- _Exercise_
Please list every party that the article below on Tanzania's emergency rides for pregnant women names as funding or implementing the service, and mark each as a funder or an implementer.

An app connects private taxis functioning as ambulances to bring pregnant women to the hospital.
(Bloomberg) — The Vodafone Foundation and USAID are investing $15 million to expand an emergency transportation system in Tanzania that provides free emergency rides to the hospital for pregnant women, in order to help reduce maternal mortality in the country.
Vodafone Group Plc.’s foundation is committing $10 million in partnership with the US Agency for International Development, which will contribute $5 million, to build the infrastructure necessary to support the program after a successful pilot run, Joakim Reiter, Vodafone chief external and corporate affairs officer, said at an event at the United Nations General Assembly.
The funds will extend the program’s initial coverage from two districts in Tanzania, home to about 1 million people, to the entire country of about 60 million. Tanzania has one of the highest maternal mortality rates in the world, with 524 deaths per 100,000 births, according to a report by the Touch Foundation, which helped start the program. The Vodafone Foundation also committed an additional $5 million to replicate the program in other sub-Saharan countries with high rates of maternal mortality.
During the pilot program, which ran from 2013 to 2020, patients called a dispatch center to be connected to a medical professional to assess their health through a mobile application called m-mama. A local taxi driver, functioning as an ambulance, used the app to find the patient and take them to a hospital. Upon safe arrival, the government paid the driver through M-Pesa, a digital money transfer program developed by Vodafone’s African arm, Vodacom, which works via SMS messaging.
The program was initially available to pregnant women in the Shinyanga and Sengerema/Buchosa districts of Tanzania. The service — funded by Vodafone and USAID and implemented by the Touch Foundation, Pathfinder International and the local government — has saved 300 lives and transported over 15,000 women and newborns, reducing the maternal mortality rate by 30%, according to the report from the Touch Foundation.
Despite local government and international efforts to improve neonatal health, a history of economic deprivation and an urban-rural divide keeps conditions dire in Tanzania. Maternal deaths, 99% of which occur in low and middle-income countries, according to the World Bank, are often treatable with proper medical care for hemorrhage or hypertension.
The lack of health infrastructure and education in rural Tanzania leaves many mothers on their own. Running the program at national scale could save around 17,000 lives in the first five years, Reiter said. “We are actively looking to extend the program to new territories,” he added.

- _Available data_
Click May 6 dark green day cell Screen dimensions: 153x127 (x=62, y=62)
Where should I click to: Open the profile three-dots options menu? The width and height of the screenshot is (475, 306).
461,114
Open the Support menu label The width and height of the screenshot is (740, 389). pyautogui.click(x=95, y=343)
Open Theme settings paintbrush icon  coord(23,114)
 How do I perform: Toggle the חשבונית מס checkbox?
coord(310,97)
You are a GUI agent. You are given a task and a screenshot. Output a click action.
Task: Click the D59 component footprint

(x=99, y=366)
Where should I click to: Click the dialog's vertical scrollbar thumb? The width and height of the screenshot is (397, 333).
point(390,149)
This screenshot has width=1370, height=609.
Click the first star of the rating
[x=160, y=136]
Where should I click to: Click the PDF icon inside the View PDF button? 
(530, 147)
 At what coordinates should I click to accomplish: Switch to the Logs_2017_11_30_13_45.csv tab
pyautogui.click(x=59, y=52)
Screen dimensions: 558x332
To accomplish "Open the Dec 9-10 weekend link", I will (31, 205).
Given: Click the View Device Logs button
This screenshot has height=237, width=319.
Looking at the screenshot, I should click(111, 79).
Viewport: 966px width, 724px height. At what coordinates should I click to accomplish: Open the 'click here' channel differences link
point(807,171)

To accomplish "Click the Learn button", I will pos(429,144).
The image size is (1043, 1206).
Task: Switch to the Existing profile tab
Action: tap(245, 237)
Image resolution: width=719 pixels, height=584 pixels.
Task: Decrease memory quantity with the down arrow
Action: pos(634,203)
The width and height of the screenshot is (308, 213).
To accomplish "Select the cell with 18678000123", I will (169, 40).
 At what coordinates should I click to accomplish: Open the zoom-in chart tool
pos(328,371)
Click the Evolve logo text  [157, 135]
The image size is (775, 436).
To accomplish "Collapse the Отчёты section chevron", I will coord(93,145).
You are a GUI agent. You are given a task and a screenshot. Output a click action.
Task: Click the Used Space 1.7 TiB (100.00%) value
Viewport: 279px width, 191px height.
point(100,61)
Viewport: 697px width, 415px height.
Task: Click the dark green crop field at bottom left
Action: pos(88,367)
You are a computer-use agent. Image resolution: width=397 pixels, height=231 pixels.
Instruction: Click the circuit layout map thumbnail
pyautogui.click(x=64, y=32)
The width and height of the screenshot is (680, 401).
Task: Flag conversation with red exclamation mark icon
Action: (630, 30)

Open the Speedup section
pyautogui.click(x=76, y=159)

- _Response to this exercise_
Funders: Vodafone, USAID
Implementers: the Touch Foundation, Pathfinder International, the local government